C - strncpy segfaults when using pointer

Question

I've got the following piece of code:

#include<stdio.h>
#include <string.h>

int main(void) {
    char *src = "This is my string.";
    char *dest, *ret;
    //char dest[64], *ret;
    ret = strncpy(dest, src, 5);
    size_t s = strlen(ret);

    printf("src: %s\n", src);
    printf("dst: %s|\n", dest);
    printf("ret: %s|\n", ret);
    printf("len: %d\n", s);

    //for (int i = 0; i < 5; i++) {
    //    printf("i: %d\n", i);
    //}

    return 0;
}

for loop disabled

$ gcc -g -o test test.c; ./test 
src: This is my string.
dst: This |
ret: This |
len: 5

for loop enabled

$ gcc -g -o test test.c; ./test 
Segmentation fault (core dumped)

I wonder why this is failing only when the for loop is enabled.

Is this just an undefined behavior because I'm using a dangling pointer for the dest argument or there is another explanation for this?

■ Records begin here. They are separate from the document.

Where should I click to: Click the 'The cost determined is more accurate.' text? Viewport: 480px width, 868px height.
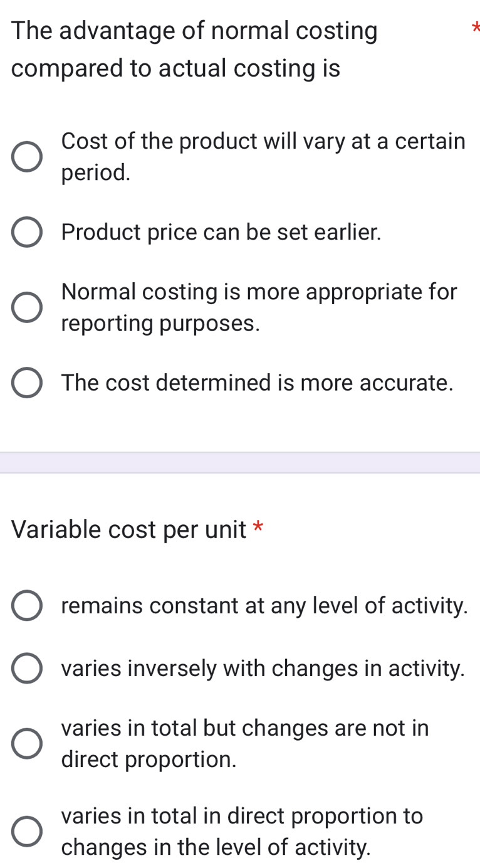pyautogui.click(x=257, y=383)
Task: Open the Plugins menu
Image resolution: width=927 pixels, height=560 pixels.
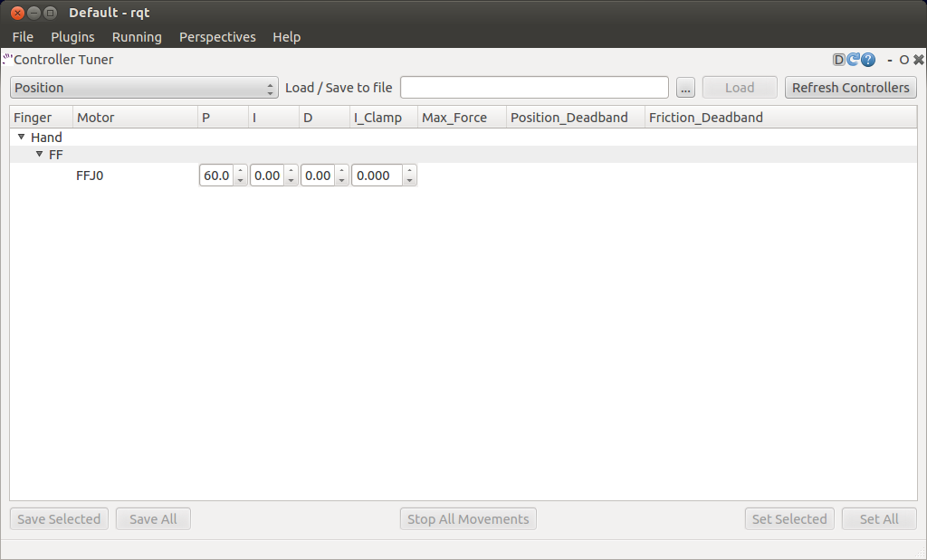Action: (x=72, y=37)
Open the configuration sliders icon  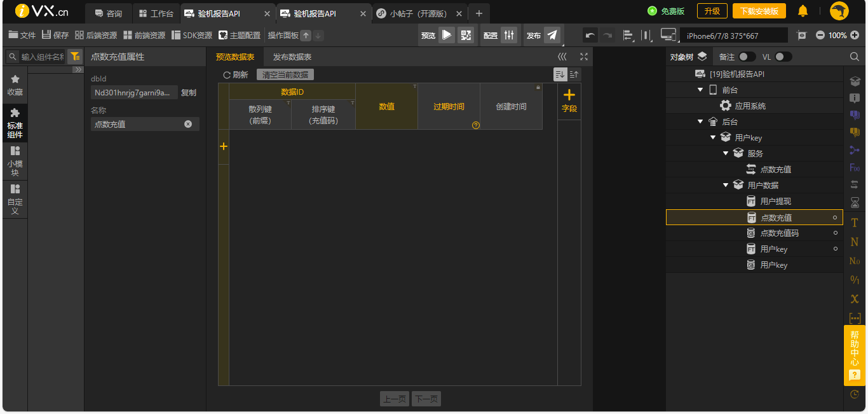[x=508, y=35]
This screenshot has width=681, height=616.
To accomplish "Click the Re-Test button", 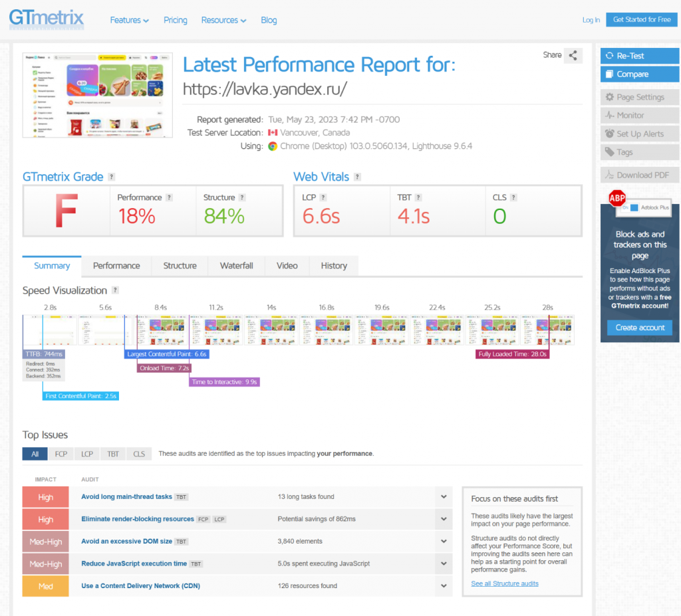I will [x=639, y=56].
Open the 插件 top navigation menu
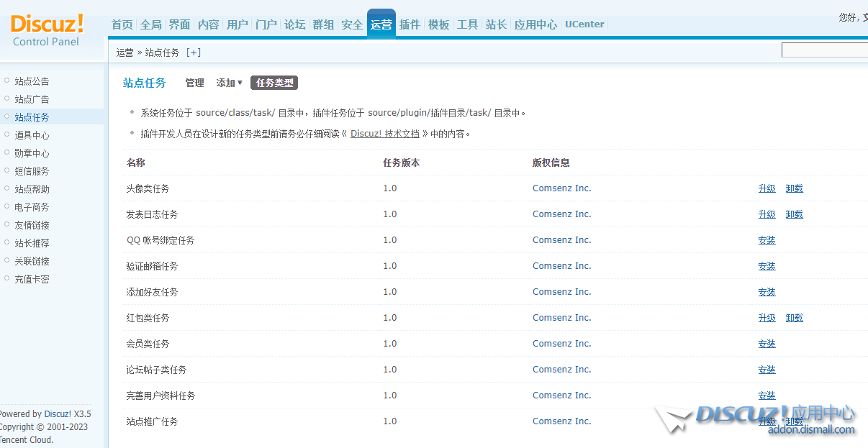 pos(410,24)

By looking at the gdb session, it crashed when trying to assign a value from ecx to rdi register?

(gdb) bt
#0  0x00007ffff7f4a1a7 in __strncpy_avx2 () from /lib64/libc.so.6
#1  0x000000000040116e in main () at stack.c:8
(gdb) x/i 0x00007ffff7f4a1a7
=> 0x7ffff7f4a1a7 <__strncpy_avx2+1591>:    mov    DWORD PTR [rdi],ecx
(gdb) x/i $rdi
0x401060 <_start>:  endbr64
(gdb) p $rdi
$7 = 4198496
(gdb) p $ecx
$8 = 1936287828

This is undefined behaviour. You're using an uninitialized pointer. `strncpy` dereferences this pointer, which could have any value, and tries to write to that memory. You need to have a destination buffer, consisting of valid memory, and pass a pointer to that. — Thomas Jager, Aug 07 '19 at 14:20
@ThomasJager - thanks for the comment, any idea why this happens only when the `for` loop is enabled? — HTF, Aug 07 '19 at 14:24
For me even in the case when for loop is commented it is giving segmentation fault. — Yogesh Chuahan, Aug 07 '19 at 14:28
@HTF It's undefined behaviour. Anything can happen, or nothing bad might happen. You can't predict it. What you are doing is likely messing with other arbitrary variables. The scope of the effects of undefined behaviour is outside of just where you do the behaviour. As soon as you have any in your program, the entire program's behaviour is undefined, and you can no longer predict what will happen. — Thomas Jager, Aug 07 '19 at 14:28
Also note that *strncpy* isn't really a string function, in the sense that it doesn't necessarily produce a NUL-terminated C string in destination. A good rule of thumb is "never use *strncpy*", because 99% of the use cases, it doesn't do what you want. If you have that 1%, you would know. — hyde, Aug 07 '19 at 14:50
*Any idea why this happens only when the for loop is enabled?* This is basically like asking, "Yesterday, I drove my car through a red light, and nothing happened. Today I had the radio on, and when I drove through the red light, a truck crashed into me. Any idea why this happens only when I have the radio on?" — Steve Summit, Aug 07 '19 at 14:53
As per the comment by @VladfromMoscow, converting to this char dest[5], *ret; solved the problem for me. — Yogesh Chuahan, Aug 07 '19 at 15:05
The most probable reason is that `printf()` usually involves allocating memory (into which it builds the output string)... the more you interact with memory, the more likely you are to encounter the effects of undefined behaviour. — TripeHound, Aug 07 '19 at 15:19
@YogeshChuahan changing to `char dest[5], *ret;` still leads to undefined behaviour because you go on to use `strlen` on a non-null-terminated string — M.M, Aug 07 '19 at 22:38
Be very careful with `strncpy`, or preferably avoid it altogether. https://the-flat-trantor-society.blogspot.com/2012/03/no-strncpy-is-not-safer-strcpy.html — Keith Thompson, Aug 08 '19 at 00:15
Reopened: writing through an uninitialized pointer is a substantially different case to writing to a string literal — M.M, Aug 08 '19 at 01:33

nickelpro · Accepted Answer · 2019-08-08T00:10:51.773

The answer per the spec that you're going to hear from most people is something like this: The program crashes because you're invoking UB by writing to an uninitialized pointer. At this point, crashing is a valid behavior, so sometimes it crashes and sometimes it does something else which is also valid (because UB).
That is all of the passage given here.